As Liath pointed out, (I just looked that question up yesterday trying to come up with a question to pose to the group.) If you read the article venomous all of the listed mammals are pretty small. The Duck-billed Platypus is the largest but even that is really pretty small.

The Platypus is the only one that has it as a defense only weapon. One of the problems would be generating a toxin that will harm your food/enemies but will not cause adverse effects in the host. Most of the animals listed are rodents and the toxin is mostly for feeding and against invertebrates. The Vampire Bat is technically venomous, but it's venom has an anticoagulant and a local anesthetic, sooo...

Mammals are the biggest animals on the planet so we can take what we want without having to resort to costly poisons. Even the biggest snakes are non-poisonous. I suspect that if we (mammals) evolved with the dinosaurs more of us would have had venom in one form or another.

  • $\begingroup$ platypus venom is not defense only, the males use it to fight each other, which would be why only the males have it. $\endgroup$
    – John
    Commented Aug 22, 2019 at 14:44

If a trait is beneficial to an organism, it is more likely to be selected for. You could imagine an environment (resources, predators, etc) where venom could be useful enough for a mammal to provide an evolutionary advantage given enough time. Perhaps if a mammal had to compete with another species for resources, and they were fairly well matched competitively, a mutation (or series of, more likely) could eventually provide an advantage for one or other. Such a mutation could be venom.

You could alternatively develop something between venom (which is injected) and poison (which is ingested or absorbed), like the toxin that a slow loris has. They have glands on their arms that secrete a substance which, when mixed with their saliva, is toxic to other animals. (I forget the details.) Obviously this evolved because it provided an advantage to slow loris; they are small and slow, and it is a useful defense against predators.


It's not a well known fact, but there are actually a species of venomous mammals already out there!

This platypus, renowned as one of the few mammals that lay eggs, also is one of only a few venomous mammals. The males can deliver a mega-sting that causes immediate, excruciating pain, like hundreds of hornet stings, leaving victims incapacitated for weeks.

This is from "Unlocking the mystery of the duck-billed platypus' venom", American Chemical Society. I can't figure out how to link it.


As pointed out by other posters, Venomous mammals do exist and are fairly widespread - even the common shrew could be considered venomous.
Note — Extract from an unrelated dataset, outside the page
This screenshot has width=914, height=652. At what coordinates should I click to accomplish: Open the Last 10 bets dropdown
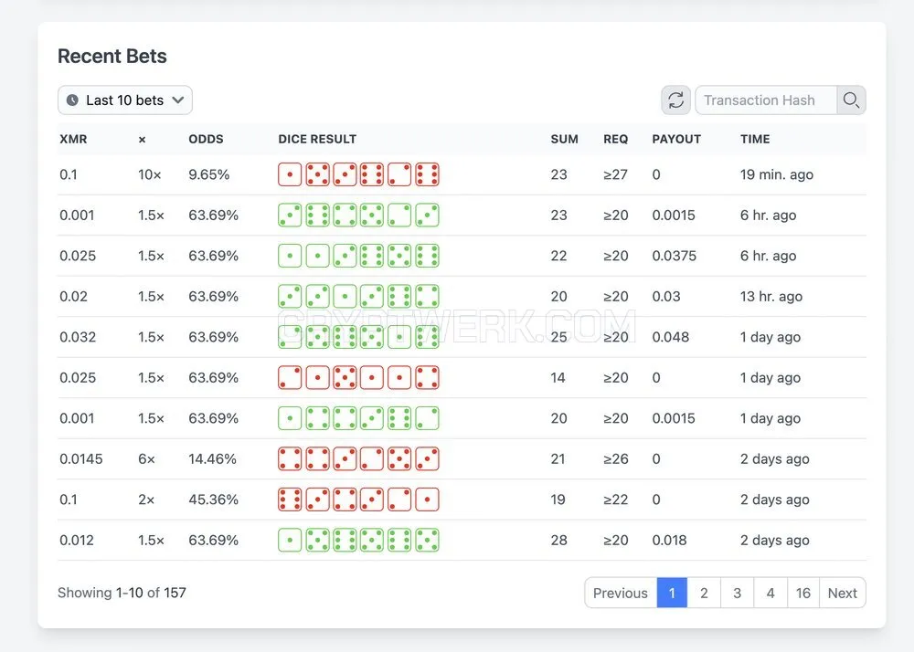tap(124, 100)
Shrews are unusual among mammals in a number of respects. Unlike most mammals, some species of shrews are venomous. Shrew venom is not conducted into the wound by fangs, but by grooves in the teeth. The venom contains various compounds, and the contents of the venom glands of the American short-tailed shrew are sufficient to kill 200 mice by intravenous injection.

Alternatively, lots of mammals have pretty nasty bacteria and digestive enzymes in their saliva, which, whilst not technically 'venom' have pretty nasty cytotoxic effects - leading to nasty occurrences such as necrotising fascitis, and even death in some cases - e.g. Cat Scratch fever.

I've also heard anecdotally from several sources, that the worst bite you can recieve is from a human - the bacteria that live in a persons mouth can lead to some pretty nasty flesh eating diseases!